__Supplied data__.

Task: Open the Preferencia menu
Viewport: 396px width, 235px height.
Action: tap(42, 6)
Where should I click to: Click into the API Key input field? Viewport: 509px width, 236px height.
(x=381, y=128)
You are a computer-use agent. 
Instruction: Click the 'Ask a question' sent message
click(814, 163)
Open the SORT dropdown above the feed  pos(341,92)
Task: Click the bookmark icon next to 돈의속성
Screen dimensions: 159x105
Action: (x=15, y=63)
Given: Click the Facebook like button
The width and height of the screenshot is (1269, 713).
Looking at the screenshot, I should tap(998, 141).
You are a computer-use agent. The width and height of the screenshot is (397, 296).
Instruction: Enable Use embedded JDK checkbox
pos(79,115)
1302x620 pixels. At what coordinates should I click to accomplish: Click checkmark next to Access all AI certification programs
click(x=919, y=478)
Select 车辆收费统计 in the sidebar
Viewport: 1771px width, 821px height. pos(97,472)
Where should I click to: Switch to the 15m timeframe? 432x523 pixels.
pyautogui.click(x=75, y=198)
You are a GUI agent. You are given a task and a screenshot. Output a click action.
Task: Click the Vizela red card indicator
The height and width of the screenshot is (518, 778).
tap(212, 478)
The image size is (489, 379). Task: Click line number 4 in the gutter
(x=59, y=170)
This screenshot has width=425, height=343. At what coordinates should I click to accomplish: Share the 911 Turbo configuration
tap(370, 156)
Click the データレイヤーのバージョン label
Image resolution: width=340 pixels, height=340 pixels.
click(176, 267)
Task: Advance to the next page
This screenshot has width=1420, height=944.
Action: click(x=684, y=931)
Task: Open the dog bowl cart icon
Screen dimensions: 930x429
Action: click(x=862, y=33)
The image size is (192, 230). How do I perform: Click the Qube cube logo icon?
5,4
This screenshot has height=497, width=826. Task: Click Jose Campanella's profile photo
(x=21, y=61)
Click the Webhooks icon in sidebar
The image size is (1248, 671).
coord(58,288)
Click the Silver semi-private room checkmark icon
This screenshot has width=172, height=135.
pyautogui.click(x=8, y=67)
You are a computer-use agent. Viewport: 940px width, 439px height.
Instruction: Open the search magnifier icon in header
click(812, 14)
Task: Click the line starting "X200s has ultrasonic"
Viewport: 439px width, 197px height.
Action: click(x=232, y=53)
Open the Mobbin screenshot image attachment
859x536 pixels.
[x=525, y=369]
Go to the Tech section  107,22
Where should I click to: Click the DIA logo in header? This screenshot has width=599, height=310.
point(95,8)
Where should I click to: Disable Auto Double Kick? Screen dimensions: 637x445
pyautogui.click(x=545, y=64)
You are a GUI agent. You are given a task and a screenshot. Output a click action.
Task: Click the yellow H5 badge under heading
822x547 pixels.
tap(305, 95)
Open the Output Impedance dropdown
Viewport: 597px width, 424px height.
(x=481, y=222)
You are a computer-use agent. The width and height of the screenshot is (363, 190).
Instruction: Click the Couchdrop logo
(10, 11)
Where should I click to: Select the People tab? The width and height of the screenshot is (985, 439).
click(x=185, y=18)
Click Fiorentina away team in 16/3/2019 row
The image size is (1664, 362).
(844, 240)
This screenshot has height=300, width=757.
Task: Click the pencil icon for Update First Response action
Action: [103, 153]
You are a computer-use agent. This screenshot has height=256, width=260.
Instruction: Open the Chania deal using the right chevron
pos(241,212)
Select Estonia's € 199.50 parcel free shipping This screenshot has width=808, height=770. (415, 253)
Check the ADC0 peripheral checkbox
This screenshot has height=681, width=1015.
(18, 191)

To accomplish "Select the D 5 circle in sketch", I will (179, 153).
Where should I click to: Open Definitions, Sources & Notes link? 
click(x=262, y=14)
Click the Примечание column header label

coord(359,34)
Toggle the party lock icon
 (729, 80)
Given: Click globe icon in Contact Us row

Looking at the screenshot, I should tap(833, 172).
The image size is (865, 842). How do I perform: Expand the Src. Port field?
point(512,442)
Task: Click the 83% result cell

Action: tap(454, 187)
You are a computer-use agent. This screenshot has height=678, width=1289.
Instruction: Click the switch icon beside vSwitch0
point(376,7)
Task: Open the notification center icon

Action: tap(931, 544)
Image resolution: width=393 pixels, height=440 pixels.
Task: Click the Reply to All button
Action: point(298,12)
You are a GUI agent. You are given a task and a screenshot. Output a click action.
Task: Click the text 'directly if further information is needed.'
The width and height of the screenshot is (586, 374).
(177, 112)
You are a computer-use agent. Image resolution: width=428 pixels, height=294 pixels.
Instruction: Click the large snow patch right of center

__Brief__. Nothing in the listing may be changed; retype it all exactly.

__Your response__.
Task: Open the Preferencia menu
Viewport: 396px width, 235px height.
Action: tap(42, 6)
Where should I click to: Click into the API Key input field? Viewport: 509px width, 236px height.
(x=381, y=128)
You are a computer-use agent. 
Instruction: Click the 'Ask a question' sent message
click(814, 163)
Open the SORT dropdown above the feed  pos(341,92)
Task: Click the bookmark icon next to 돈의속성
Screen dimensions: 159x105
Action: (x=15, y=63)
Given: Click the Facebook like button
The width and height of the screenshot is (1269, 713).
Looking at the screenshot, I should tap(998, 141).
You are a computer-use agent. The width and height of the screenshot is (397, 296).
Instruction: Enable Use embedded JDK checkbox
pos(79,115)
1302x620 pixels. At what coordinates should I click to accomplish: Click checkmark next to Access all AI certification programs
click(x=919, y=478)
Select 车辆收费统计 in the sidebar
Viewport: 1771px width, 821px height. pos(97,472)
Where should I click to: Switch to the 15m timeframe? 432x523 pixels.
pyautogui.click(x=75, y=198)
You are a GUI agent. You are given a task and a screenshot. Output a click action.
Task: Click the Vizela red card indicator
The height and width of the screenshot is (518, 778).
tap(212, 478)
The image size is (489, 379). Task: Click line number 4 in the gutter
(x=59, y=170)
This screenshot has width=425, height=343. At what coordinates should I click to accomplish: Share the 911 Turbo configuration
tap(370, 156)
Click the データレイヤーのバージョン label
Image resolution: width=340 pixels, height=340 pixels.
click(176, 267)
Task: Advance to the next page
This screenshot has width=1420, height=944.
Action: click(x=684, y=931)
Task: Open the dog bowl cart icon
Screen dimensions: 930x429
Action: click(x=862, y=33)
The image size is (192, 230). How do I perform: Click the Qube cube logo icon?
5,4
This screenshot has height=497, width=826. Task: Click Jose Campanella's profile photo
(x=21, y=61)
Click the Webhooks icon in sidebar
The image size is (1248, 671).
coord(58,288)
Click the Silver semi-private room checkmark icon
This screenshot has width=172, height=135.
pyautogui.click(x=8, y=67)
You are a computer-use agent. Viewport: 940px width, 439px height.
Instruction: Open the search magnifier icon in header
click(812, 14)
Task: Click the line starting "X200s has ultrasonic"
Viewport: 439px width, 197px height.
Action: click(x=232, y=53)
Open the Mobbin screenshot image attachment
859x536 pixels.
[x=525, y=369]
Go to the Tech section  107,22
Where should I click to: Click the DIA logo in header? This screenshot has width=599, height=310.
point(95,8)
Where should I click to: Disable Auto Double Kick? Screen dimensions: 637x445
pyautogui.click(x=545, y=64)
You are a GUI agent. You are given a task and a screenshot. Output a click action.
Task: Click the yellow H5 badge under heading
822x547 pixels.
tap(305, 95)
Open the Output Impedance dropdown
Viewport: 597px width, 424px height.
(x=481, y=222)
You are a computer-use agent. The width and height of the screenshot is (363, 190).
Instruction: Click the Couchdrop logo
(10, 11)
Where should I click to: Select the People tab? The width and height of the screenshot is (985, 439).
click(x=185, y=18)
Click Fiorentina away team in 16/3/2019 row
The image size is (1664, 362).
(844, 240)
This screenshot has height=300, width=757.
Task: Click the pencil icon for Update First Response action
Action: [103, 153]
You are a computer-use agent. This screenshot has height=256, width=260.
Instruction: Open the Chania deal using the right chevron
pos(241,212)
Select Estonia's € 199.50 parcel free shipping This screenshot has width=808, height=770. (415, 253)
Check the ADC0 peripheral checkbox
This screenshot has height=681, width=1015.
(18, 191)

To accomplish "Select the D 5 circle in sketch", I will (179, 153).
Where should I click to: Open Definitions, Sources & Notes link? 
click(x=262, y=14)
Click the Примечание column header label

coord(359,34)
Toggle the party lock icon
 (729, 80)
Given: Click globe icon in Contact Us row

Looking at the screenshot, I should tap(833, 172).
The image size is (865, 842). How do I perform: Expand the Src. Port field?
point(512,442)
Task: Click the 83% result cell

Action: tap(454, 187)
You are a computer-use agent. This screenshot has height=678, width=1289.
Instruction: Click the switch icon beside vSwitch0
point(376,7)
Task: Open the notification center icon

Action: tap(931, 544)
Image resolution: width=393 pixels, height=440 pixels.
Task: Click the Reply to All button
Action: point(298,12)
You are a GUI agent. You are given a task and a screenshot. Output a click action.
Task: Click the text 'directly if further information is needed.'
The width and height of the screenshot is (586, 374).
(177, 112)
You are a computer-use agent. Image resolution: width=428 pixels, height=294 pixels.
Instruction: Click the large snow patch right of center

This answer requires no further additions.